Alıntılanan Metin:

..............................

Orwell’dan aykırı denemeler

ARSEN KOCAOĞLU 

George Orwell’ın keskin tespitleri ve adeta kehanet niteliğindeki öngörüleriyle sarsıcı edebi ve siyasi eleştiri yazılarını bir araya getiren ‘Dali’den Karakurbağasına Bazı Düşünceler’ kitabı Begüm Kovulmaz’ın çevirisiyle Sel Yayıncılık’tan çıktı. Adının da işaret ettiği gibi, İspanya İç Savaşı’nın tarihinin nasıl yazılacağı meselesinden, Arthur Koestler’in eserlerinin edebi eleştirisine, modern spor kültürünün milliyetçilikle arasındaki bağdan bilimin siyaset ve iktidarla olan ilişkisine kadar uzanan birçok farklı konunun ele alındığı, insanı II. Dünya Savaşı yıllarının kültürel-politik ortamı ve dönemin günlük hayatı üzerine düşünmeye davet eden bir kitap bu.

..............................

Girdi Verileri:

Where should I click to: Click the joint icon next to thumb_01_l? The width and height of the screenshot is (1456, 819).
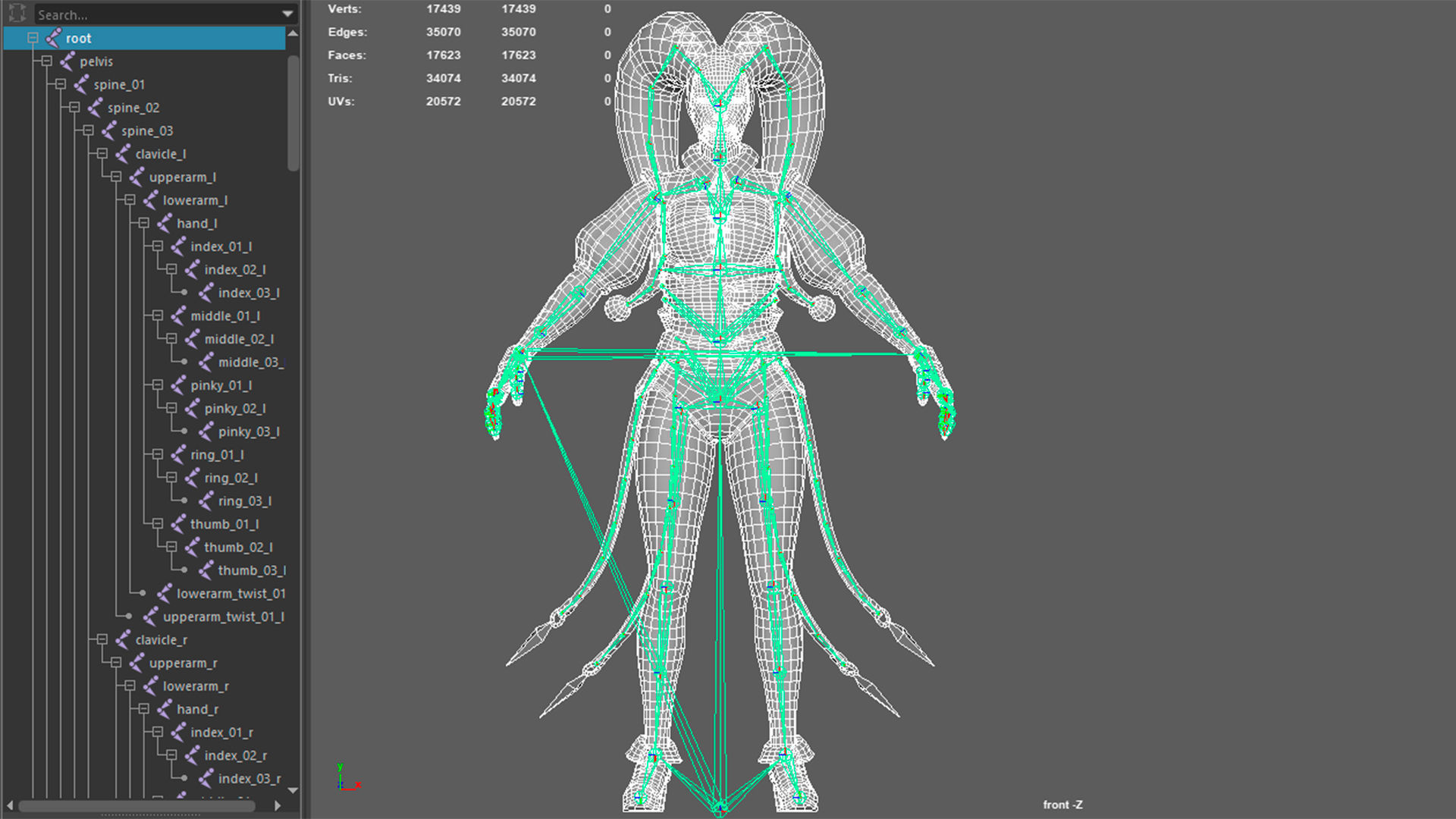click(x=178, y=524)
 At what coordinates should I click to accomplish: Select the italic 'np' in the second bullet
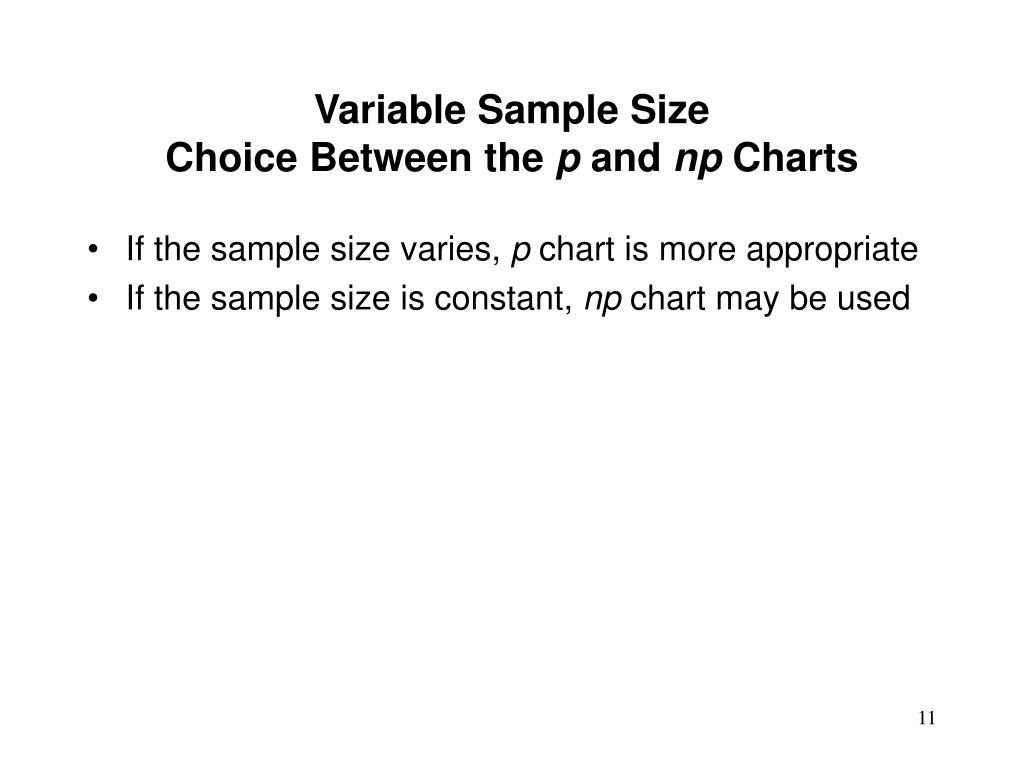click(603, 302)
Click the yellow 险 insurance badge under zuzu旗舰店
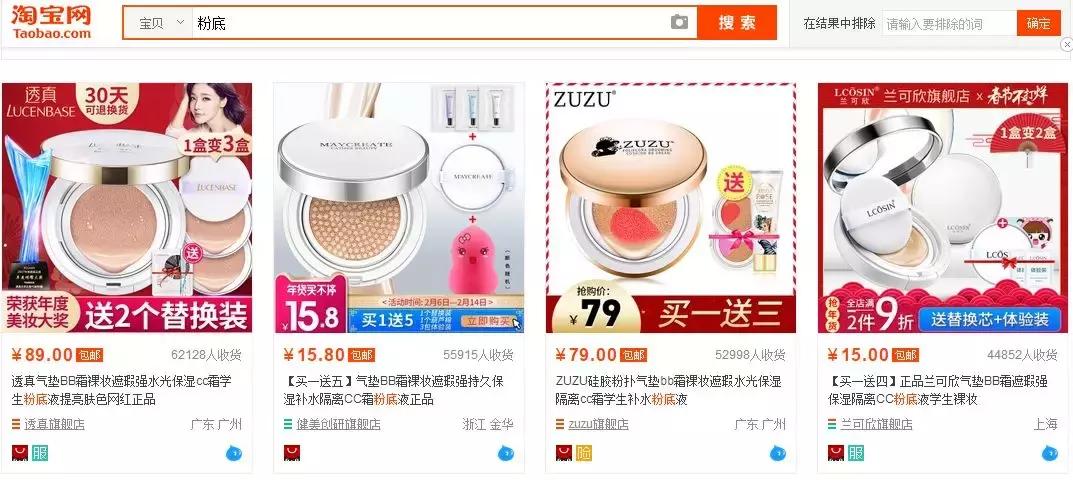Image resolution: width=1073 pixels, height=480 pixels. click(584, 453)
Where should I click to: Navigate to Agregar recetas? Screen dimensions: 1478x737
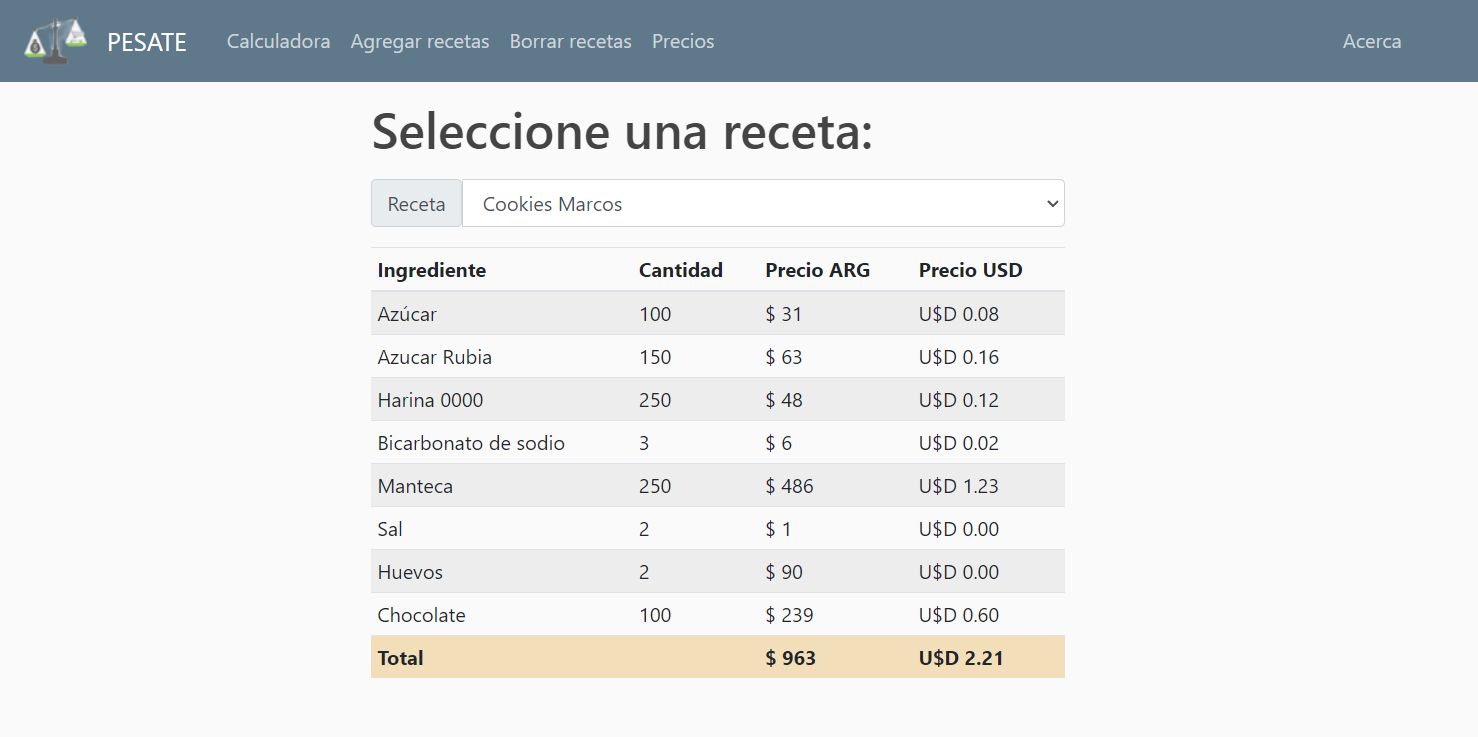click(x=420, y=41)
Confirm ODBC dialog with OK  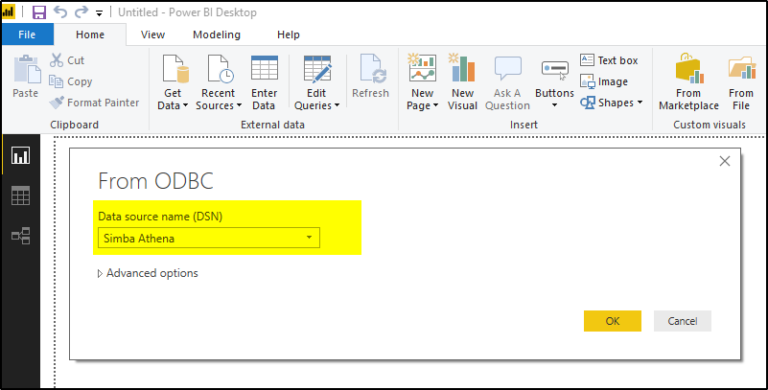(x=612, y=321)
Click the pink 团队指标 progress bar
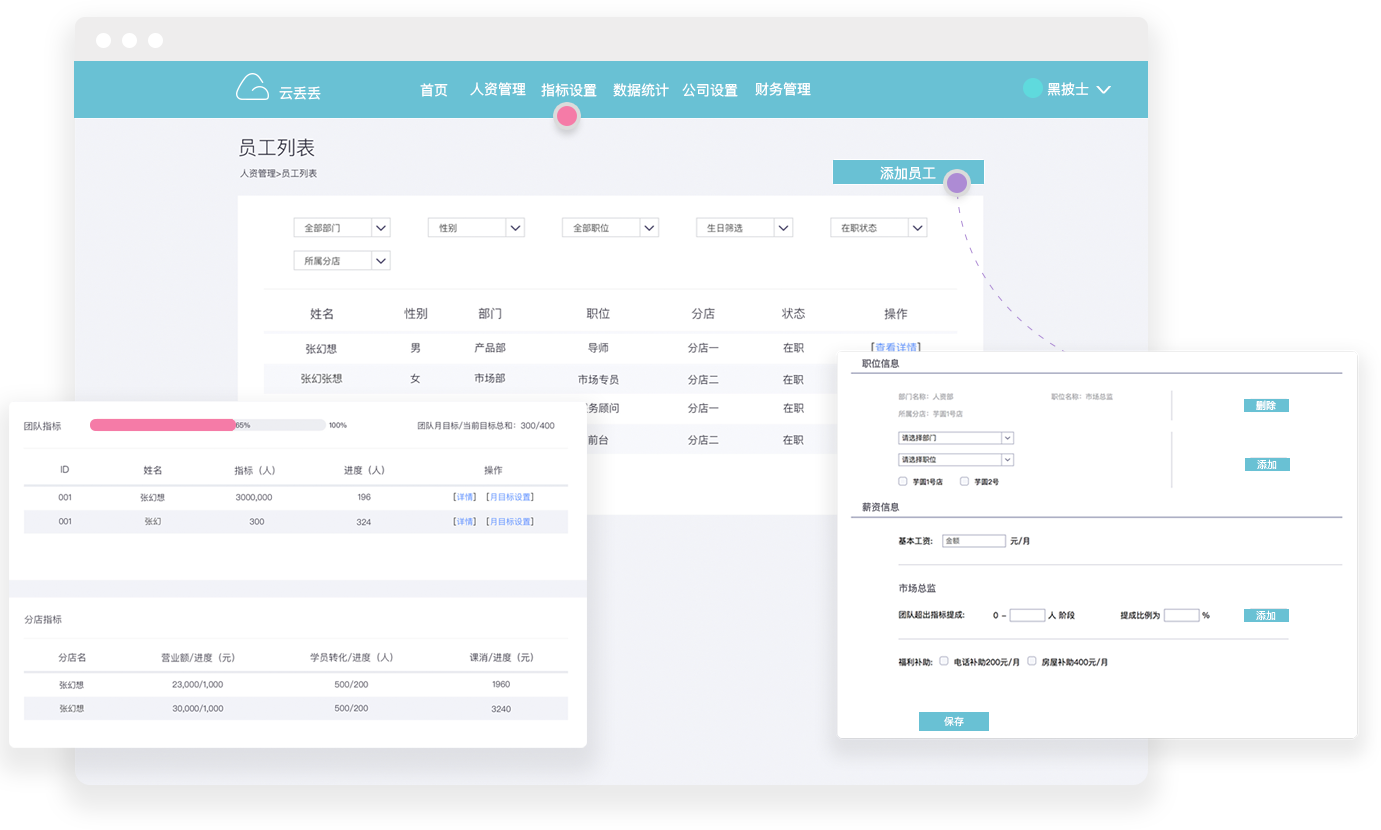Viewport: 1381px width, 830px height. coord(162,425)
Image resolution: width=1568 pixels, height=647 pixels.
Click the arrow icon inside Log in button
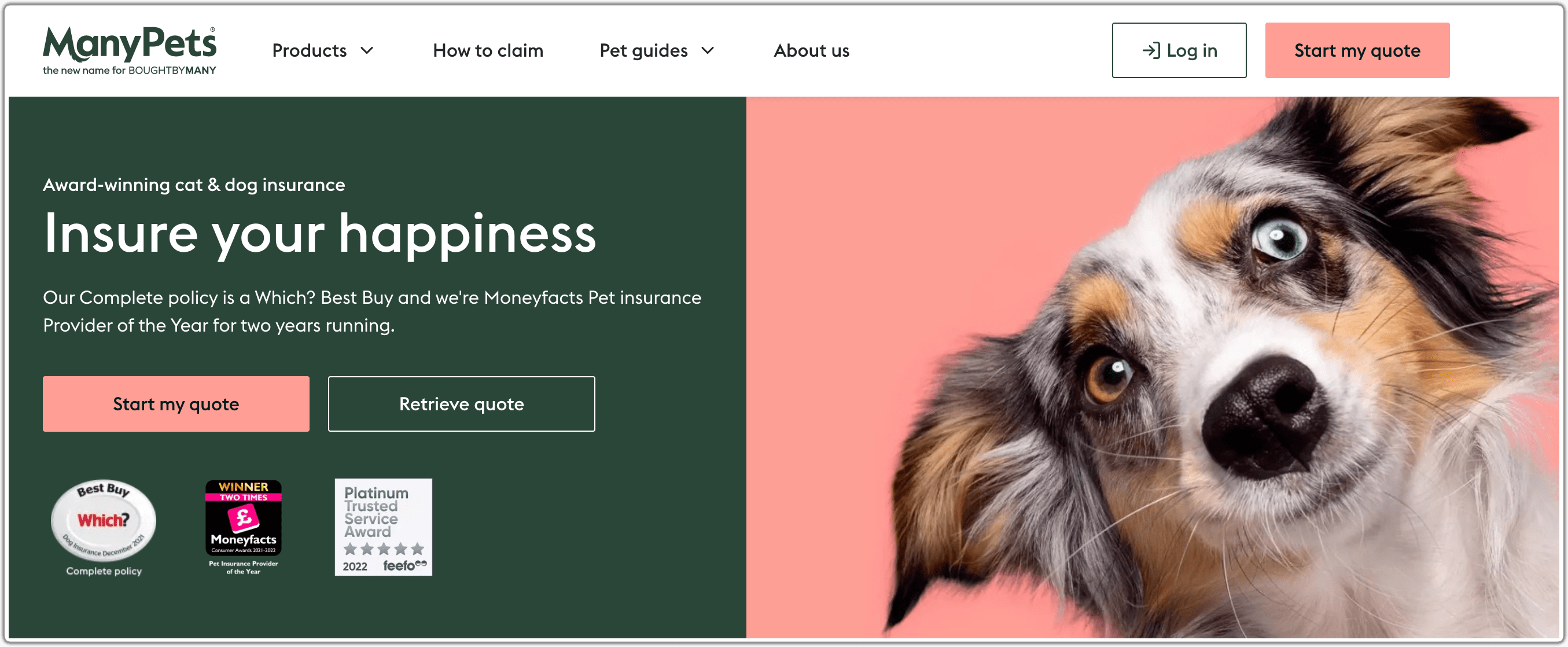tap(1150, 50)
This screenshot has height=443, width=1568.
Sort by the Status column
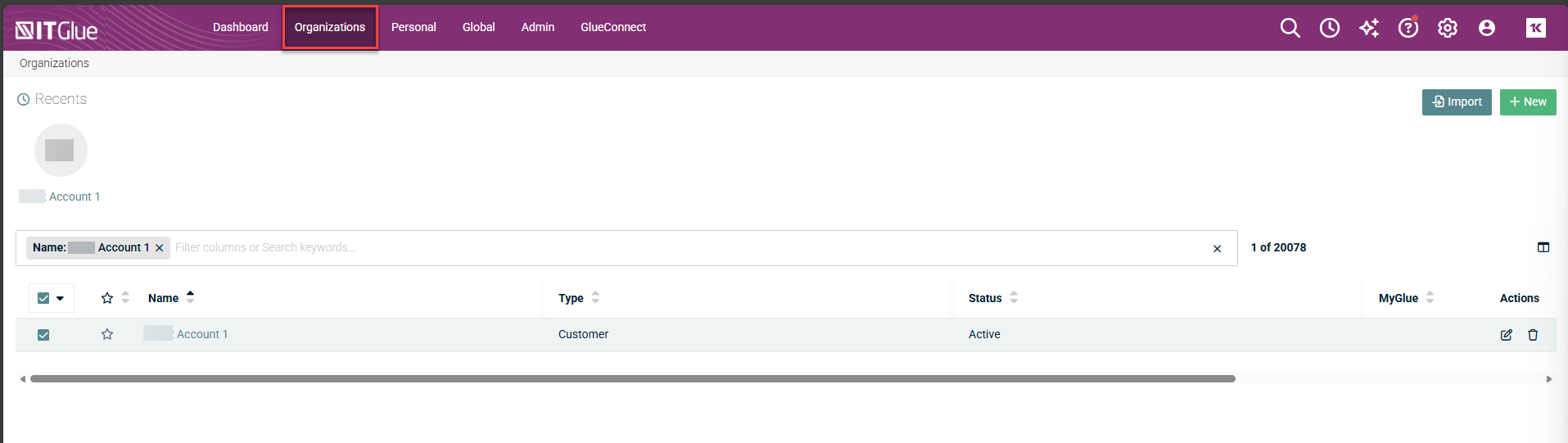pos(985,298)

..............................

Yapılacak İşlemler:
a) Orwell'ın deneme kitabını tanıtan alıntılanan metne göre kitap hangi yayınevinden çıktı?
b) Kayıtlarda "Image resolution: width=1568" ifadesini içeren satırdan başla ve kayıtların son satırına kadar, iki uç da dahil olmak üzere, "Log in" ifadesini "Sign in" ile değiştirerek satırları düzenle; başka hiçbir şeyi değiştirme. Yanıta resimleri koyma.
Kayıtların alıntılanan metinle hiçbir ilgisi yoktur.

Çözümlü Yanıtlar:
a) Sel Yayıncılık'tan çıktı.

b)
Image resolution: width=1568 pixels, height=647 pixels.
Click the arrow icon inside Sign in button
tap(1150, 50)
This screenshot has height=443, width=1568.
Sort by the Status column
pos(985,298)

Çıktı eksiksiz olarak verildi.